ASSIGNMENT: An exact copy of all the data below is needed, without its pictures.

RECORDS FOR PROCESSING:
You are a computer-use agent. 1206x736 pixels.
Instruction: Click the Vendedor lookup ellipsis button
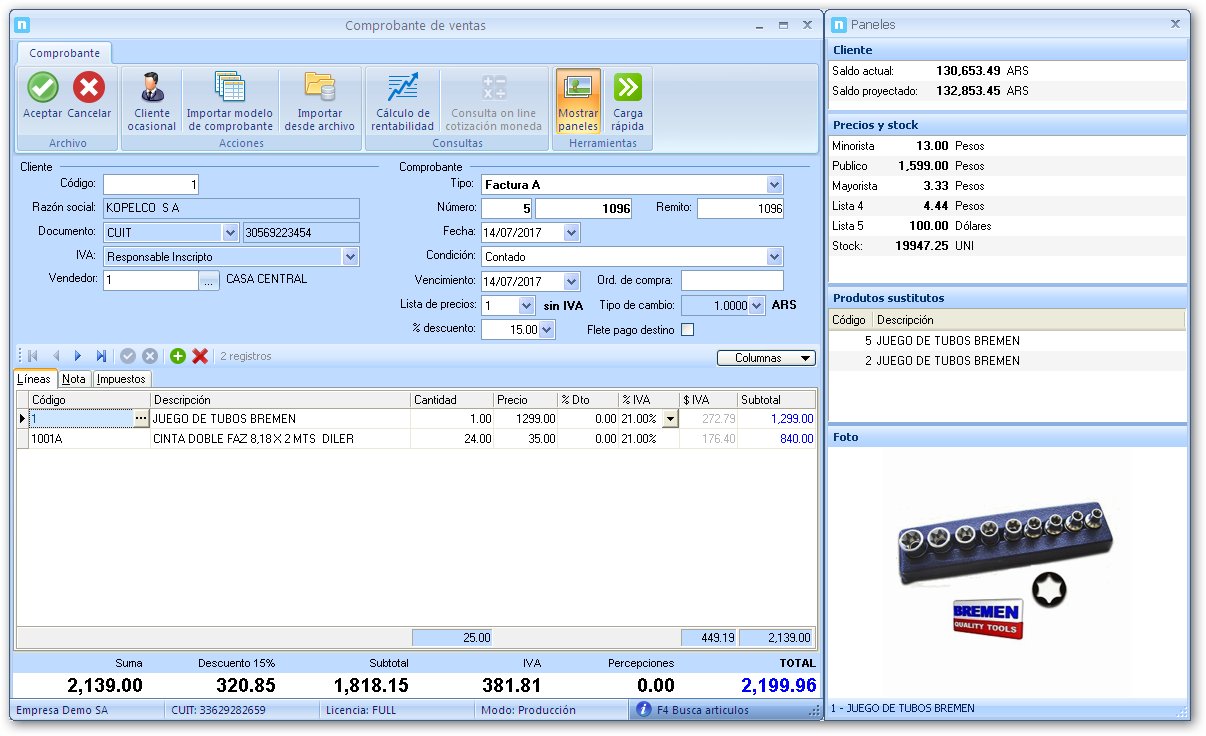tap(208, 282)
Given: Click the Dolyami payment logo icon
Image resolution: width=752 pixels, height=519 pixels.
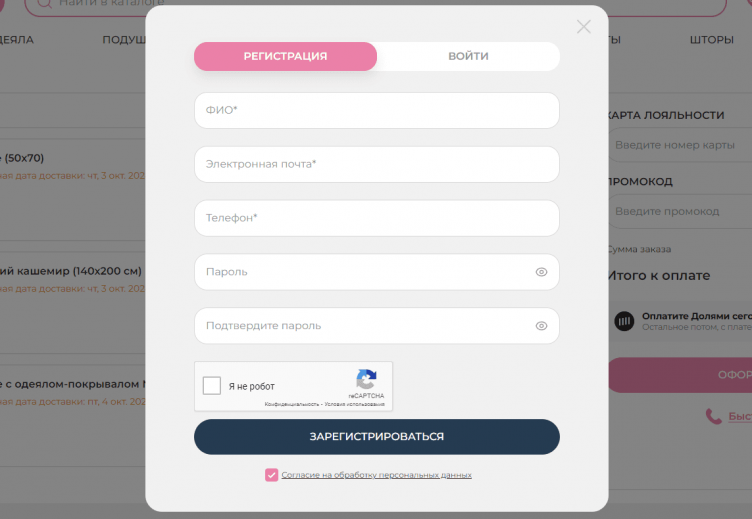Looking at the screenshot, I should 624,321.
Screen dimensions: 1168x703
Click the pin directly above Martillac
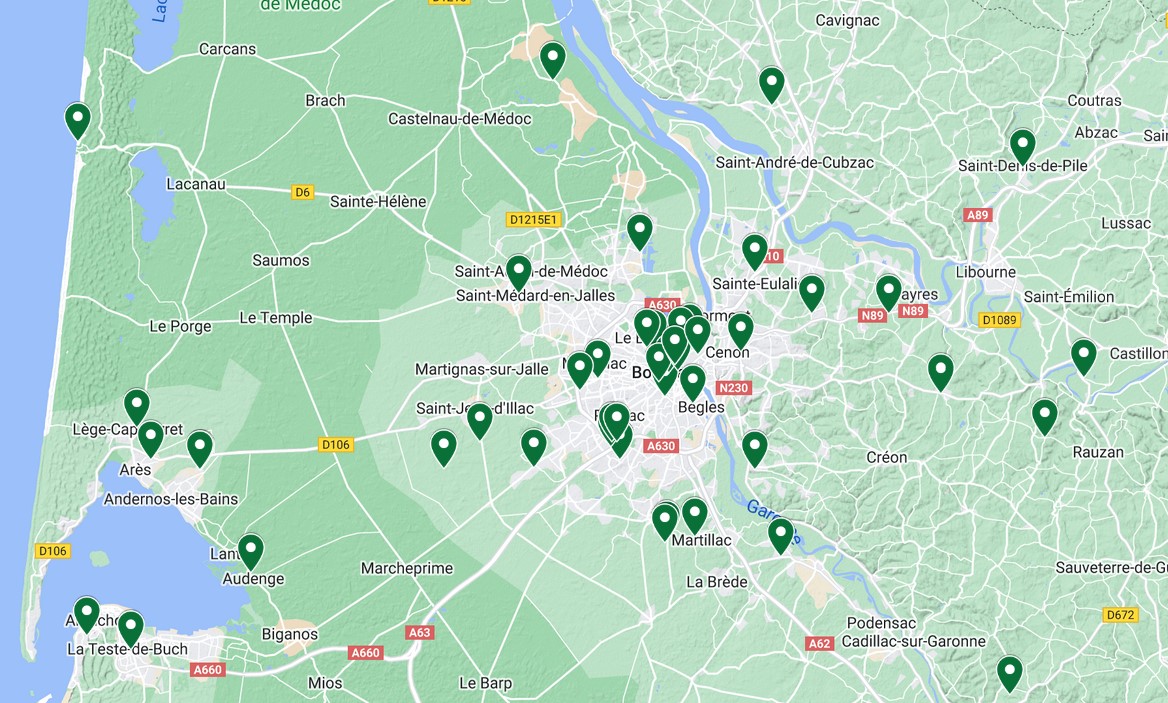tap(694, 515)
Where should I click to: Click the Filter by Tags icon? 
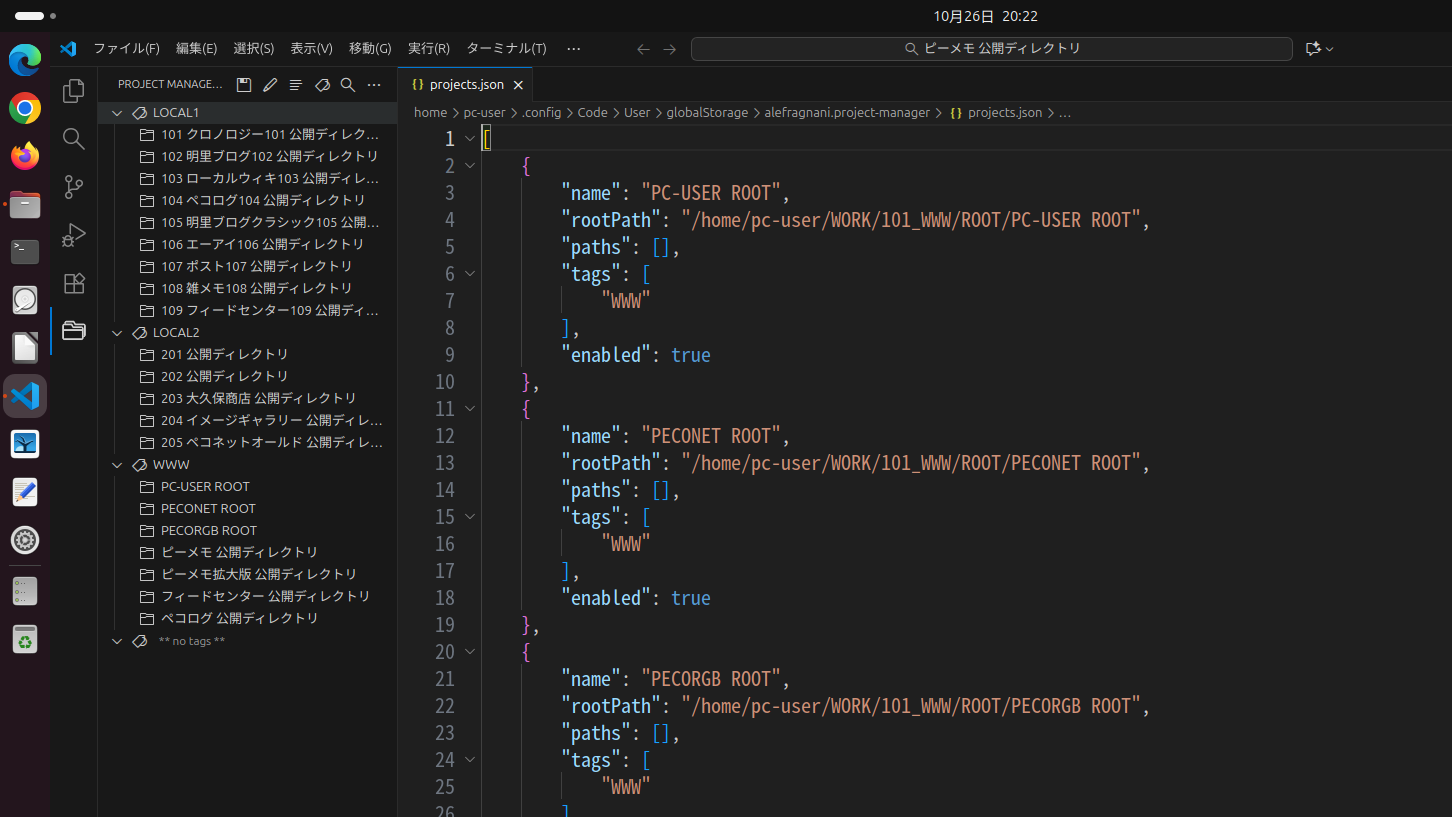pyautogui.click(x=322, y=85)
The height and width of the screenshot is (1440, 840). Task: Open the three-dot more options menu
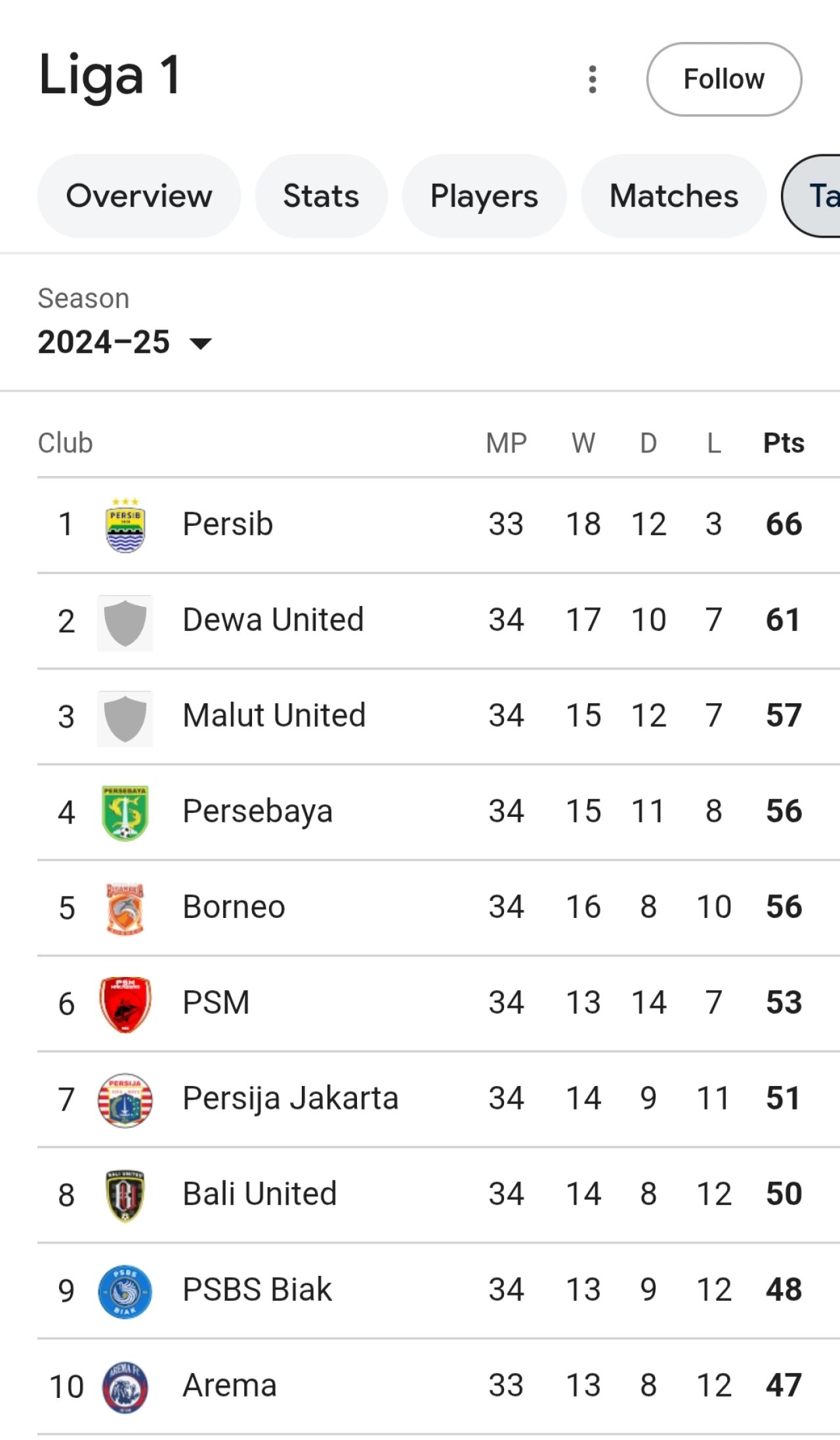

SOLUTION FOR THIS TASK:
You are a computer-use agent. 1206x736 pixels.
Instruction: Click the Vendedor lookup ellipsis button
tap(208, 282)
Given: Click the Dolyami payment logo icon
Image resolution: width=752 pixels, height=519 pixels.
Looking at the screenshot, I should 624,321.
Screen dimensions: 1168x703
Click the pin directly above Martillac
tap(694, 515)
Where should I click to: Click the Filter by Tags icon? 
pyautogui.click(x=322, y=85)
The height and width of the screenshot is (1440, 840). Task: Open the three-dot more options menu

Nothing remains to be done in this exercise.